RECORDS PROVIDED:
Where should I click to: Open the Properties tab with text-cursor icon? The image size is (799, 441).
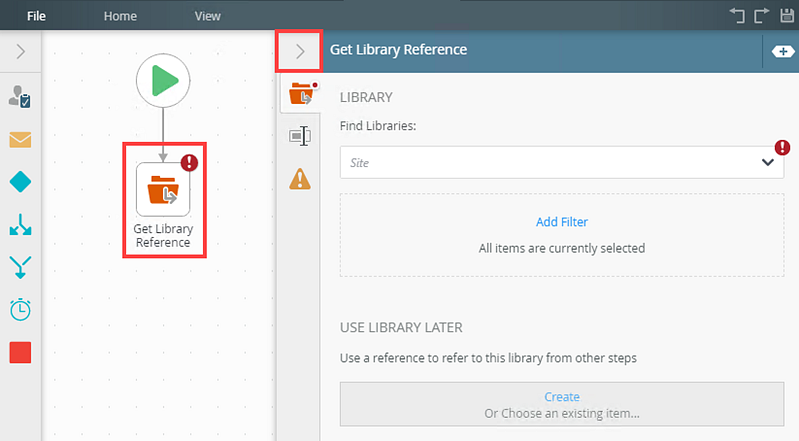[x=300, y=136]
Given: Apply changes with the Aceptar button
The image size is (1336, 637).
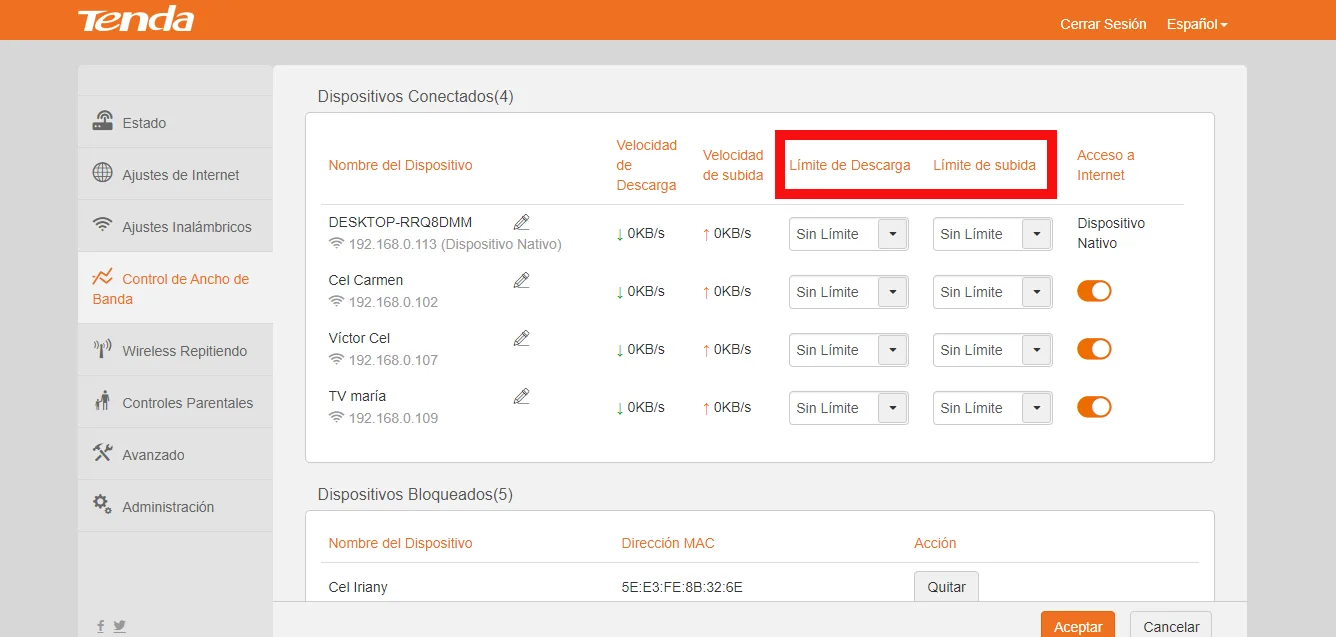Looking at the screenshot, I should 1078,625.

* * *

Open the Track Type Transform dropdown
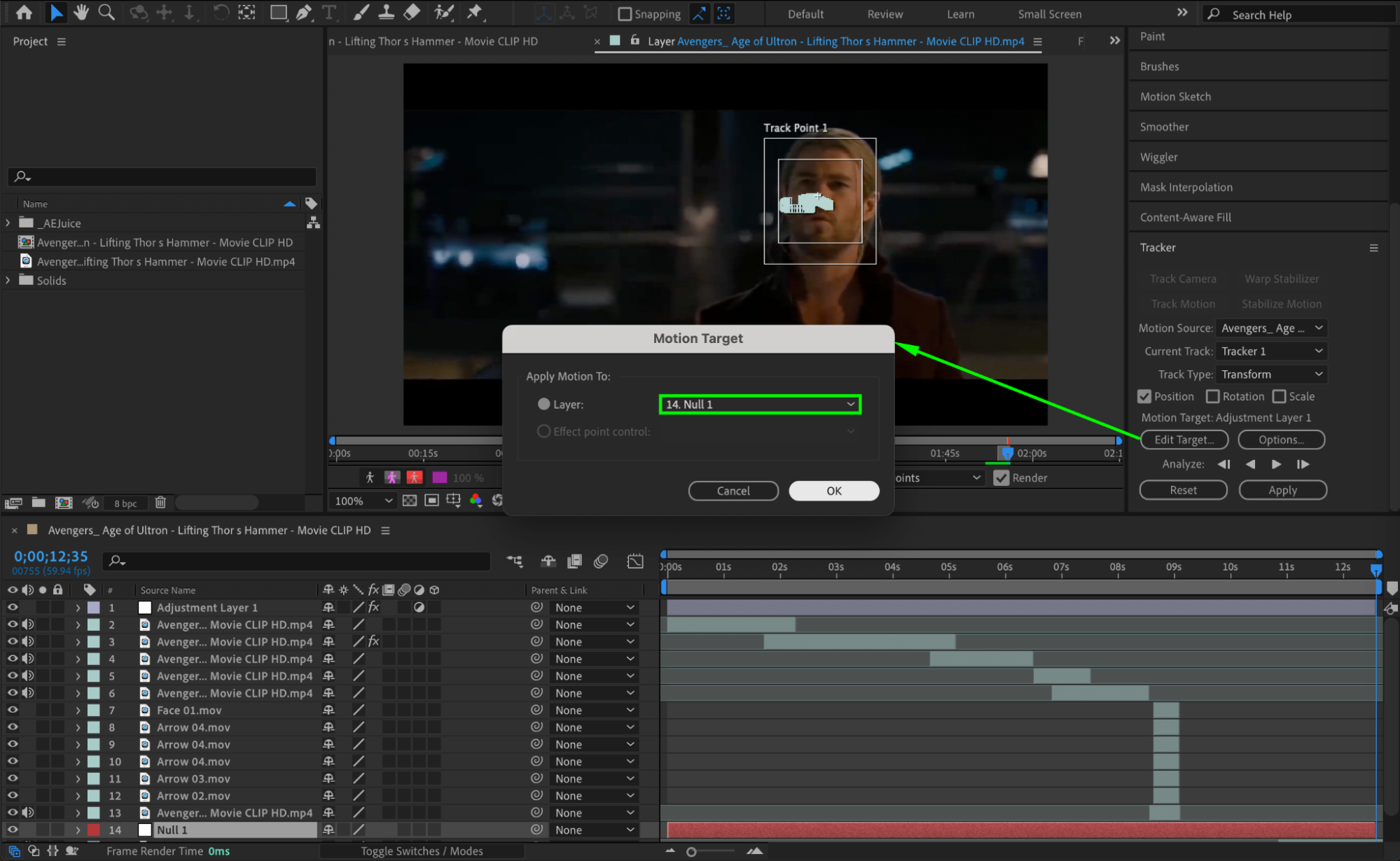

---

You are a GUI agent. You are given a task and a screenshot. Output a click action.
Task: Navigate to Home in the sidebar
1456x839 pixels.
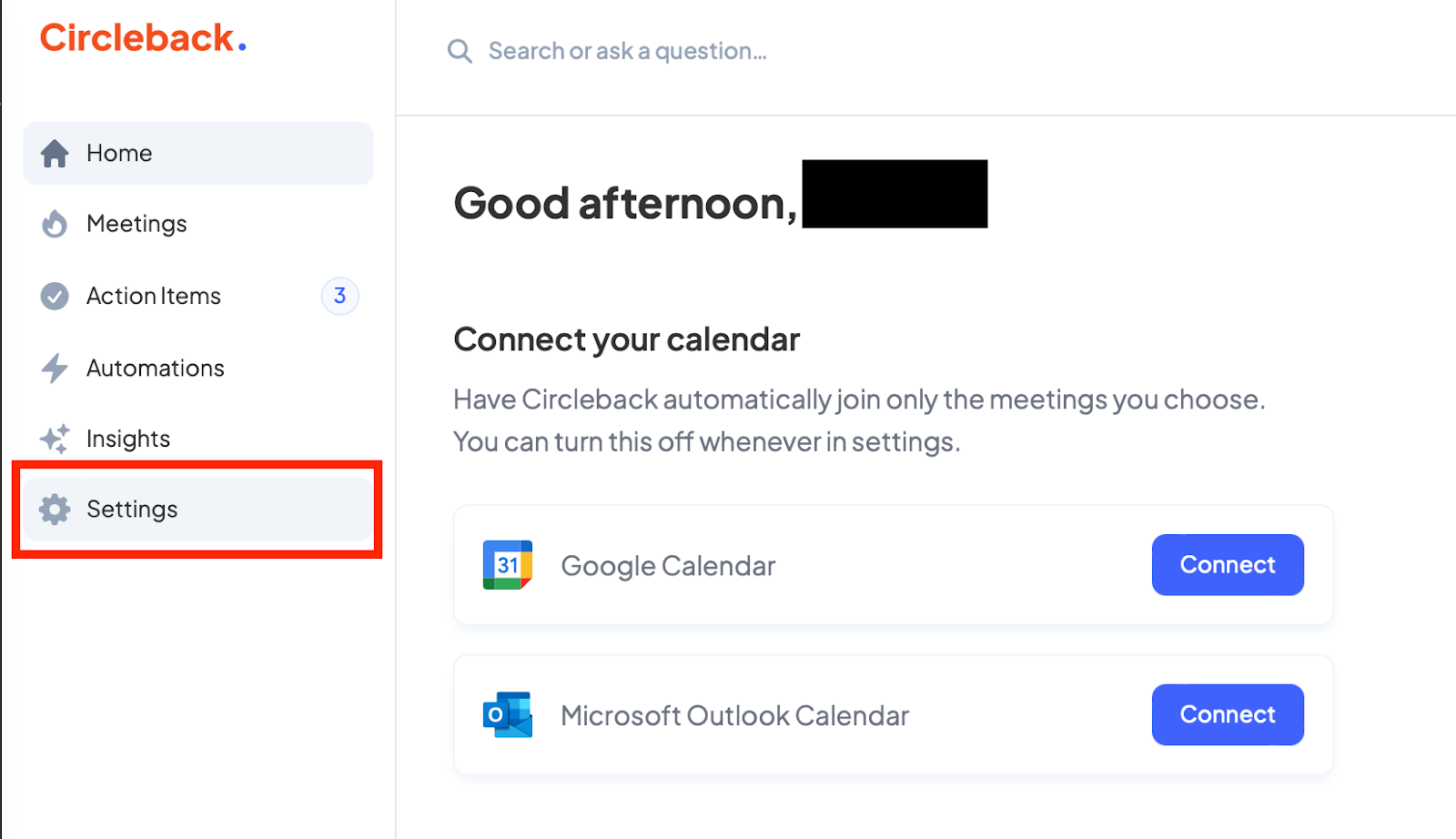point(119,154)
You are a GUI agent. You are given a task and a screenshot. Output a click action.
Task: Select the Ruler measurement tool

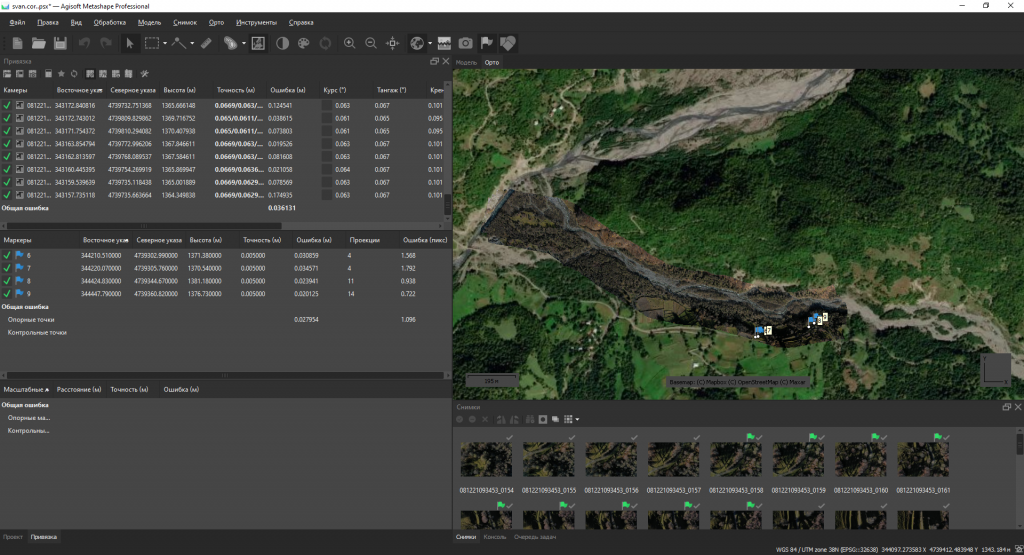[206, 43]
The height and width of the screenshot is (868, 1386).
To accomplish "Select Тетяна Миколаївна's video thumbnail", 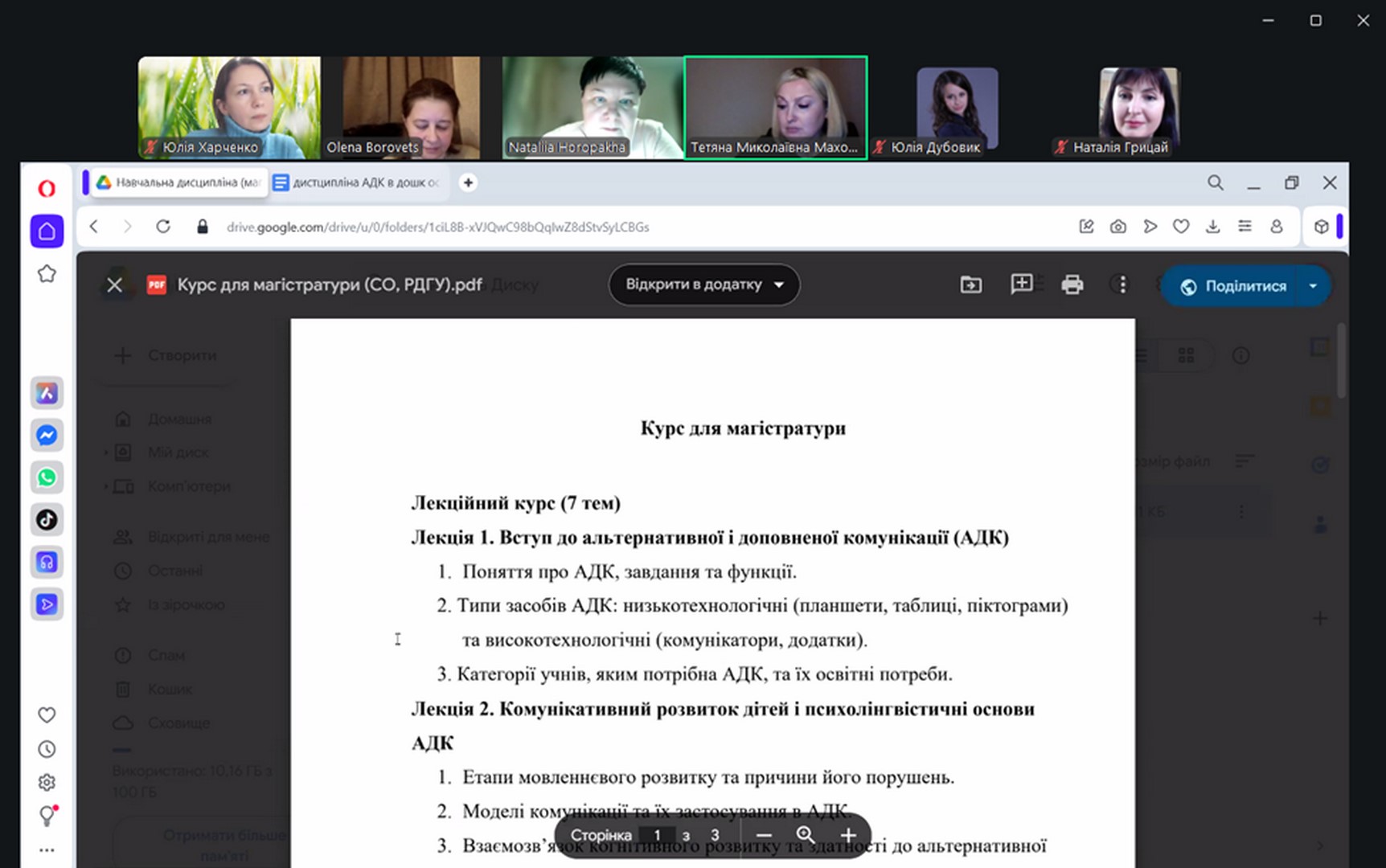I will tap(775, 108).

WHAT THE TASK ASKS:
Quote the portion of the data that begins with the line containing "Where should I" and ends with the line containing "Looking at the screenshot, I should 1078,625.", including both of those lines, and omit the pictures.

RESULT OF THIS EXERCISE:
Where should I click to: Open the Properties tab with text-cursor icon? The image size is (799, 441).
[x=300, y=136]
Given: Apply changes with the Aceptar button
The image size is (1336, 637).
Looking at the screenshot, I should 1078,625.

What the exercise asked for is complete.